THE condiments they give the dishes greater palatability and flavor and improve their digestibility. But to use them it is important to know them dose carefully, so as not to mask the natural organoleptic characteristics of food.

Here are some tips for the marinated to be used with meat and fish.

Spices

Spices like curry, tandoori, garam masala, coriander they have strong scents and are suitable for poultry, lamb or pork. A pinch is enough to give pleasant sensations. They can also be diluted in oil, yogurt or coconut milk. Leave to marinate for 1-2 hours. All spices, especially pepper, are best used by crushing them on the spot, so that they can best express aromatic richness and "freshness".

Herbs

The aromatic herbs are used fresh, chopped or chopped to facilitate the escape of essential oils. Dried herbs have more concentrated aromas, therefore they are used in small quantities. The marinades for meats are completed with a drizzle of oil, never with salt, to avoid the loss of juices from the tissues. For the meat are suitable rosemary, sage, thyme, marjoram, savory, mint.

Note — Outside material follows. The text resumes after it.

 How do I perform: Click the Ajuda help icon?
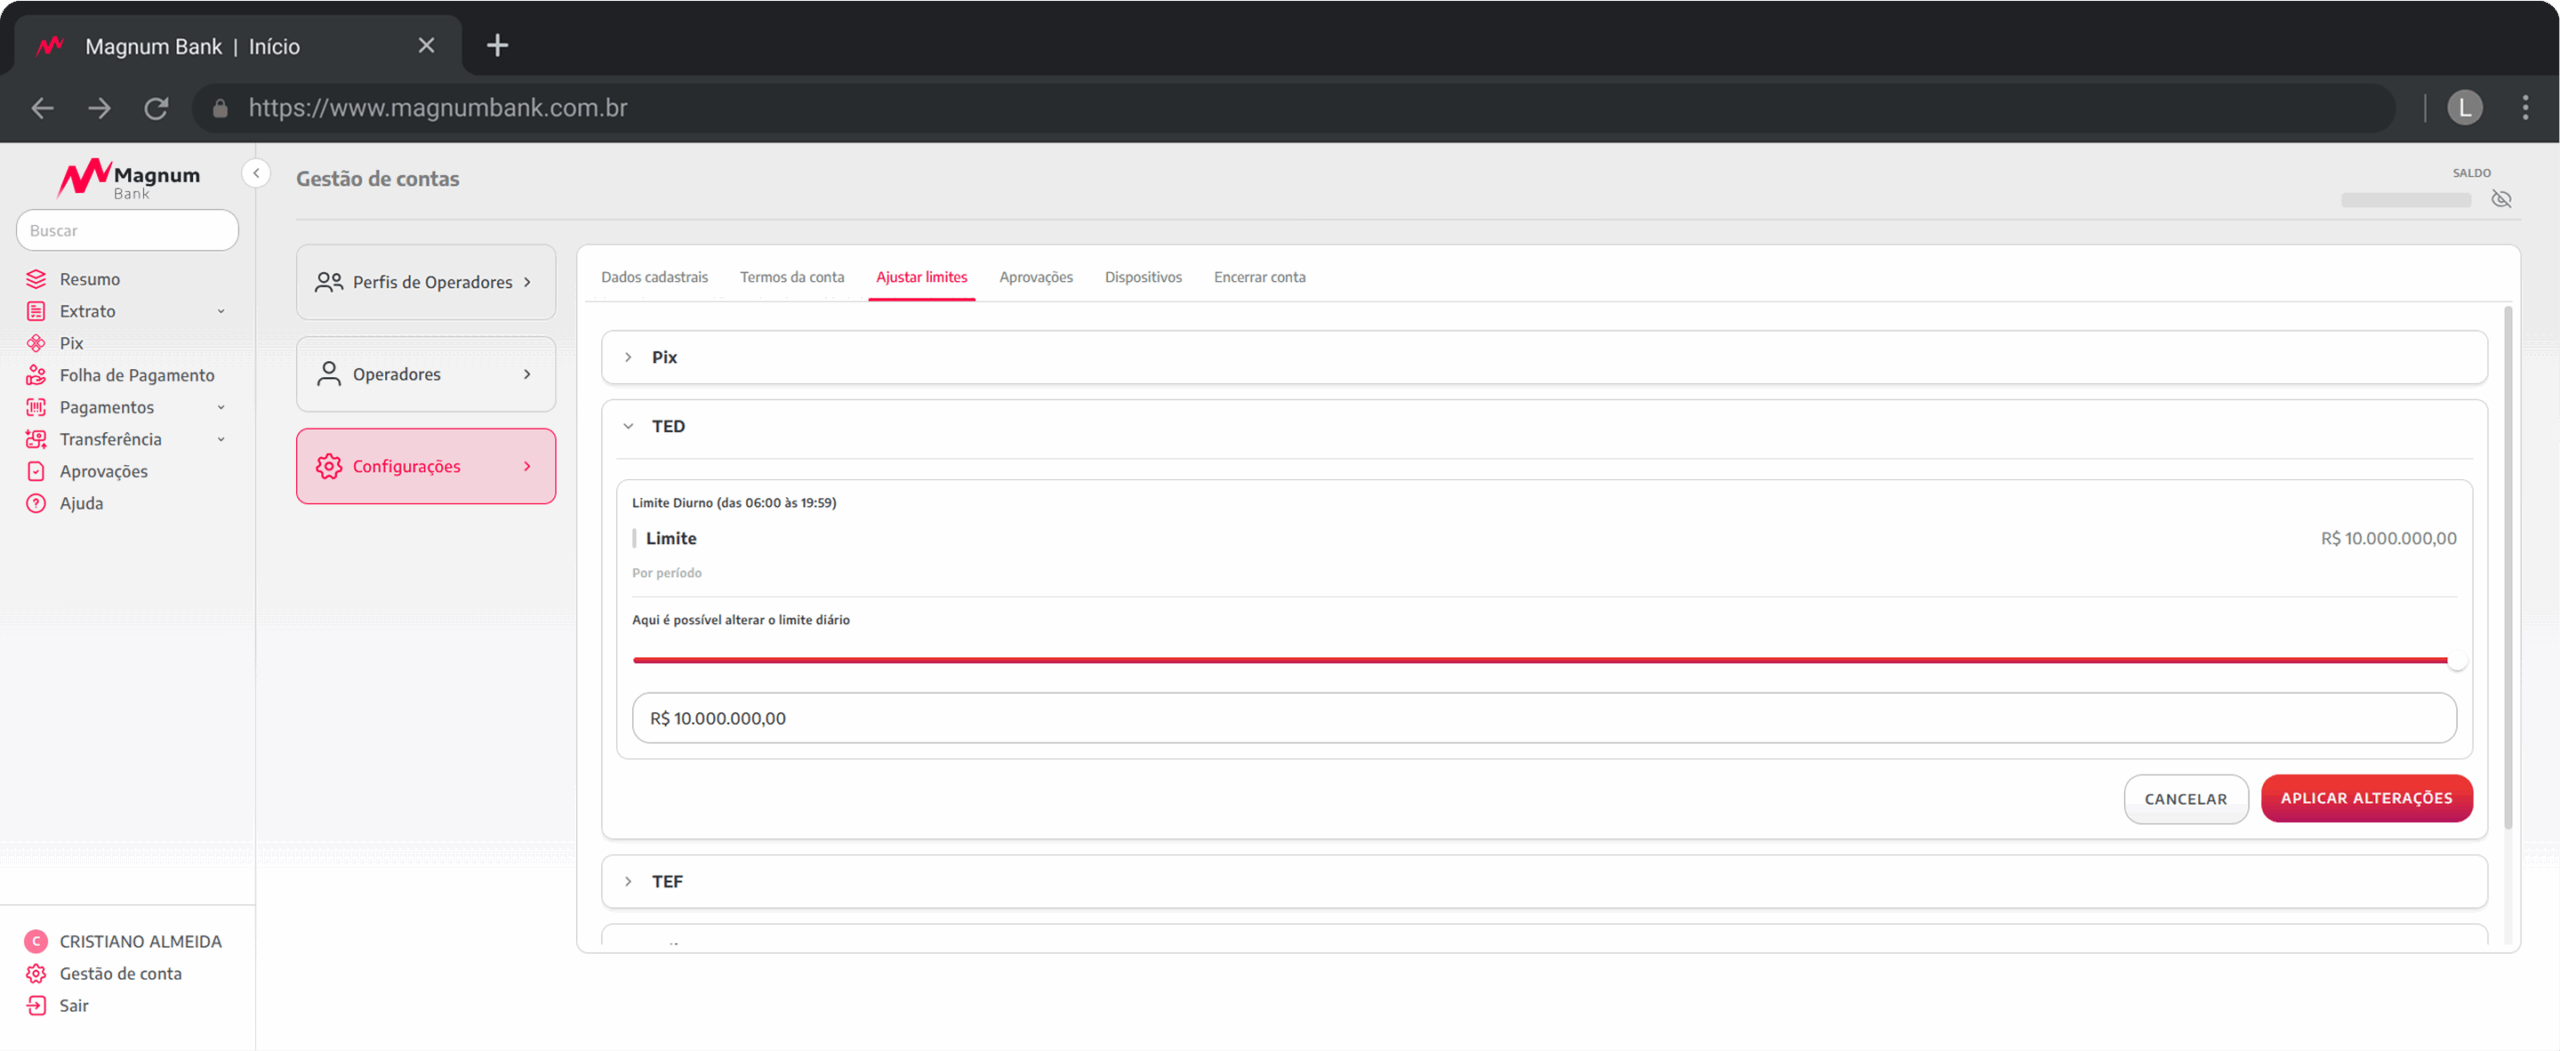36,503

Parsley, dill, chervil, chives, thyme they are the most suitable herbs for the fish. For crustaceans and molluscs you can also use some spices such as cilantro or curry. In whole fish, they can be inserted into the ventral opening or incisions can be made to facilitate cooking and make the condiments better penetrate.

Citrus fruits

Particularly fragrant citrus fruits such as the can also be used to season and marinate the crustaceans lime, after pounding them with spices and oil.

Handmade dripping pan

A simple and practical "Baking tray" built with aluminum sheets, according to the length of your spit, it can be enriched with oil, flavors, wine. Placed under the spit it will collect the juices of the meat, which can then be used to brush it.

Text by Walter Pedrazzi (chef)

The eternal magic of Culatello, the king of cured meats – Italian Cuisine

The eternal magic of Culatello, the king of cured meats


The most noble part of the pig, for the most precious Italian salami. Researched all over the world, for the quality and limited production numbers. The supreme master remains Massimo Spigaroli, the secret is the fog that covers the Parma lowlands …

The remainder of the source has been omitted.